INSTRUCTIONS TO FOLLOW:
Please return only the lines between the line with "Given: Click the 全部 label in top-right corner" and the final line of the entries, both included, and exclude pictures.
[DATA PROVIDED]
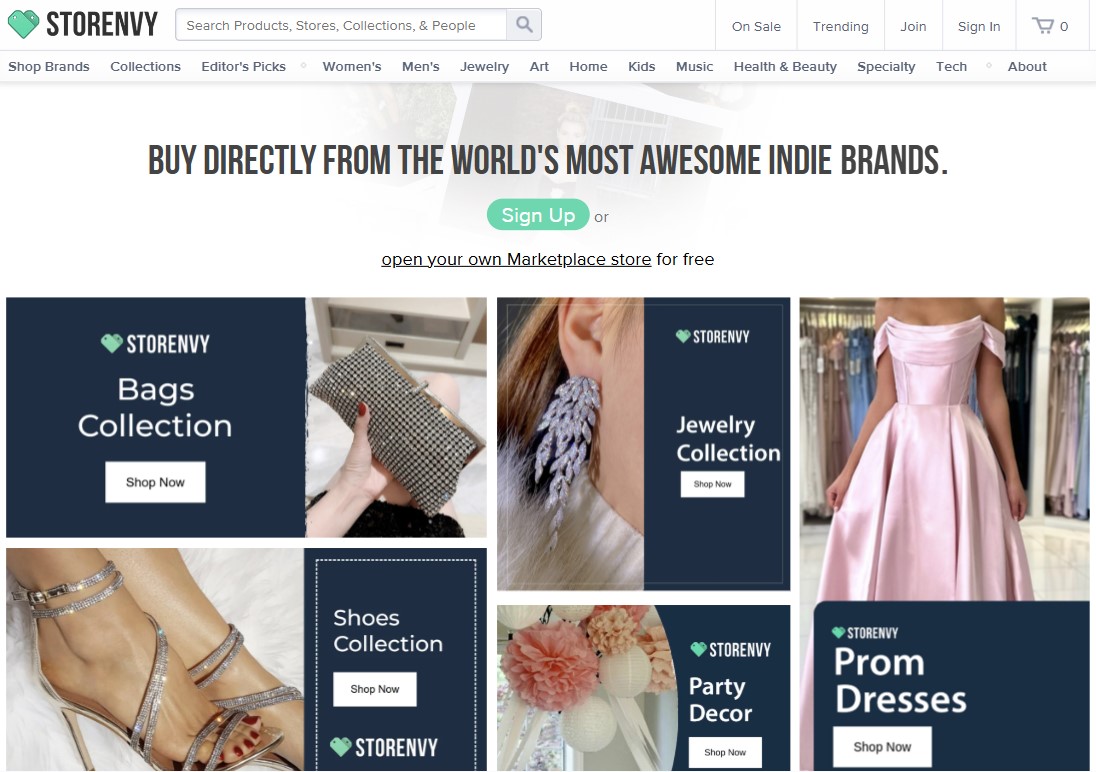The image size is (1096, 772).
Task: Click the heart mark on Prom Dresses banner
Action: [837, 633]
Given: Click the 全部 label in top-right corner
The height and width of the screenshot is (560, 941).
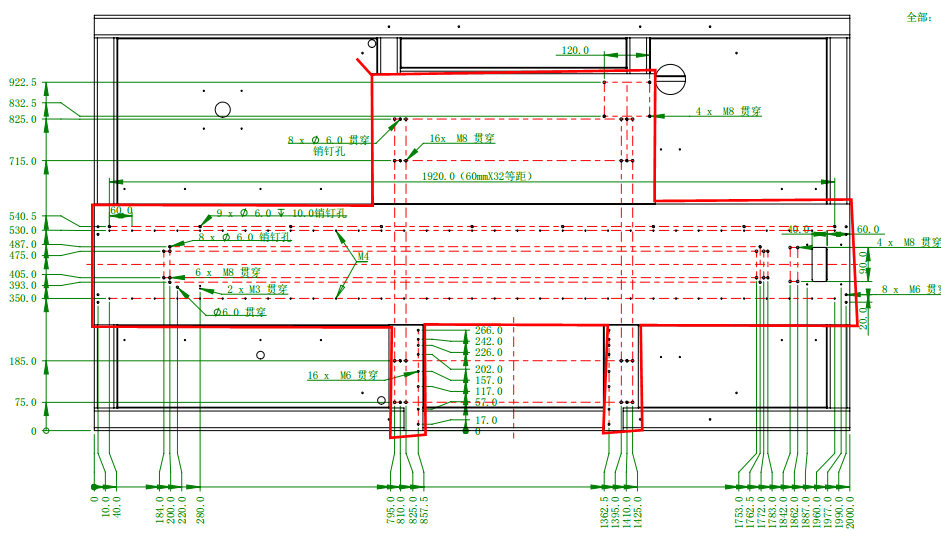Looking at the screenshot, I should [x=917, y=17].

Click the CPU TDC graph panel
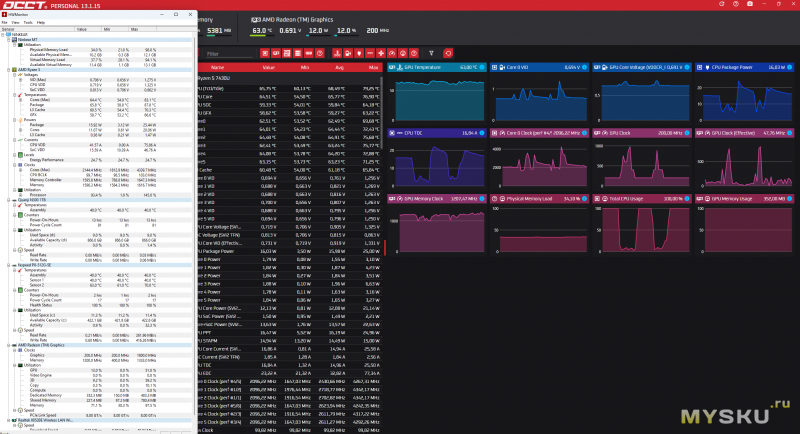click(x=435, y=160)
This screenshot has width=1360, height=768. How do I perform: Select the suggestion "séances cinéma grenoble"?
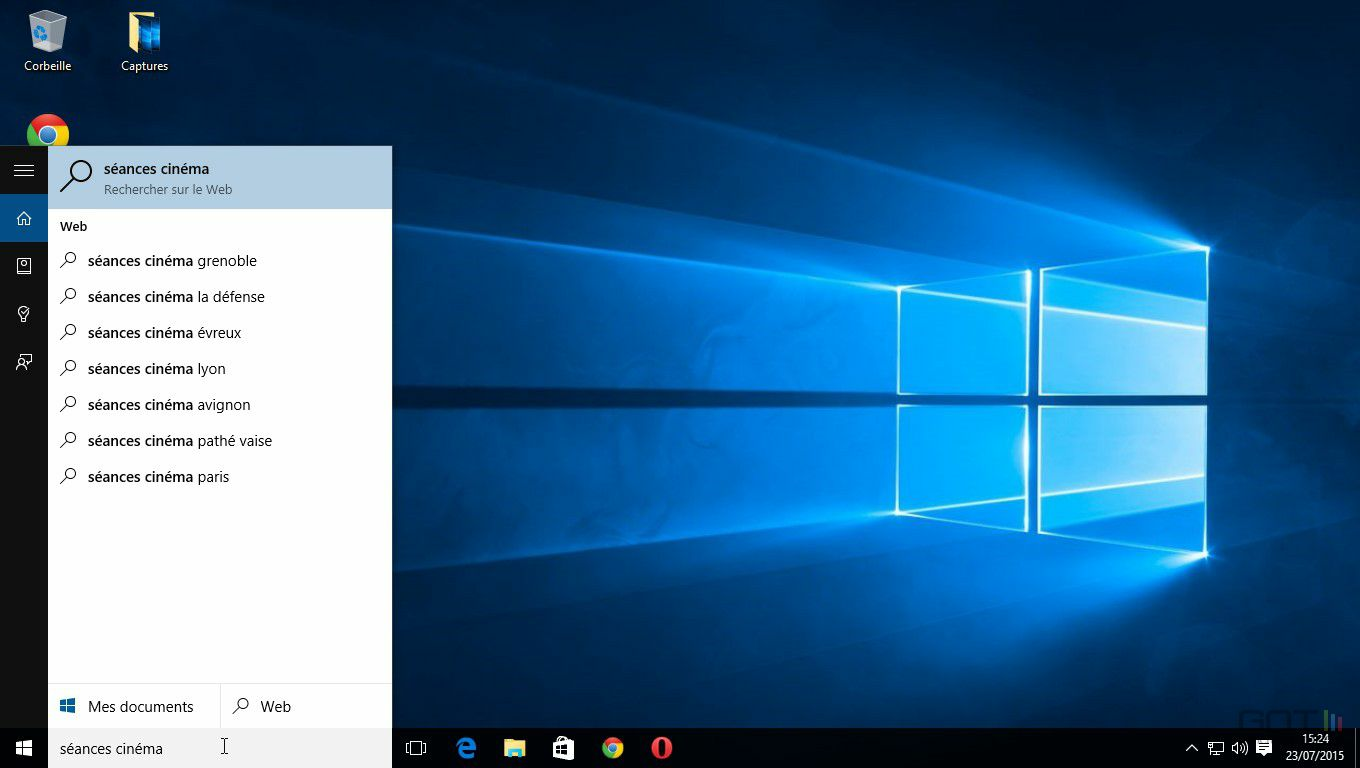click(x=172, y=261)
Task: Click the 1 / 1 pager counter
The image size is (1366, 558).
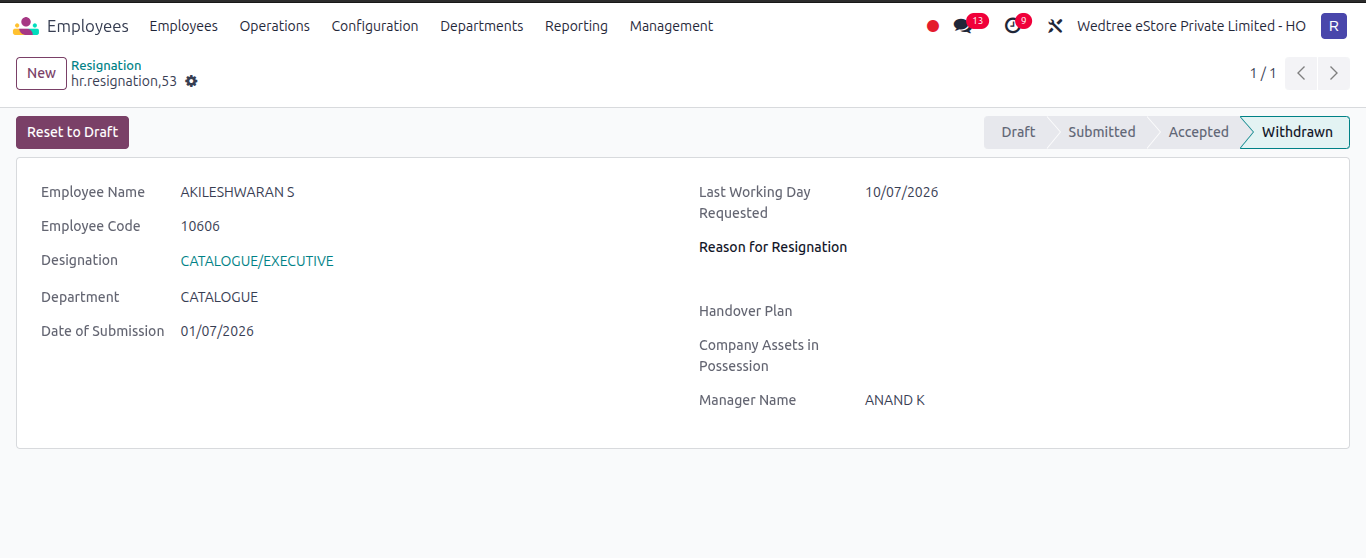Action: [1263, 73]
[/DATA PROVIDED]
RESULT OF THE TASK:
Given: Click the 全部 label in top-right corner
The height and width of the screenshot is (560, 941).
Looking at the screenshot, I should [x=917, y=17].

Click the CPU TDC graph panel
click(x=435, y=160)
This screenshot has width=1360, height=768. How do I perform: Select the suggestion "séances cinéma grenoble"?
click(x=172, y=261)
Task: Click the 1 / 1 pager counter
The image size is (1366, 558).
Action: [1263, 73]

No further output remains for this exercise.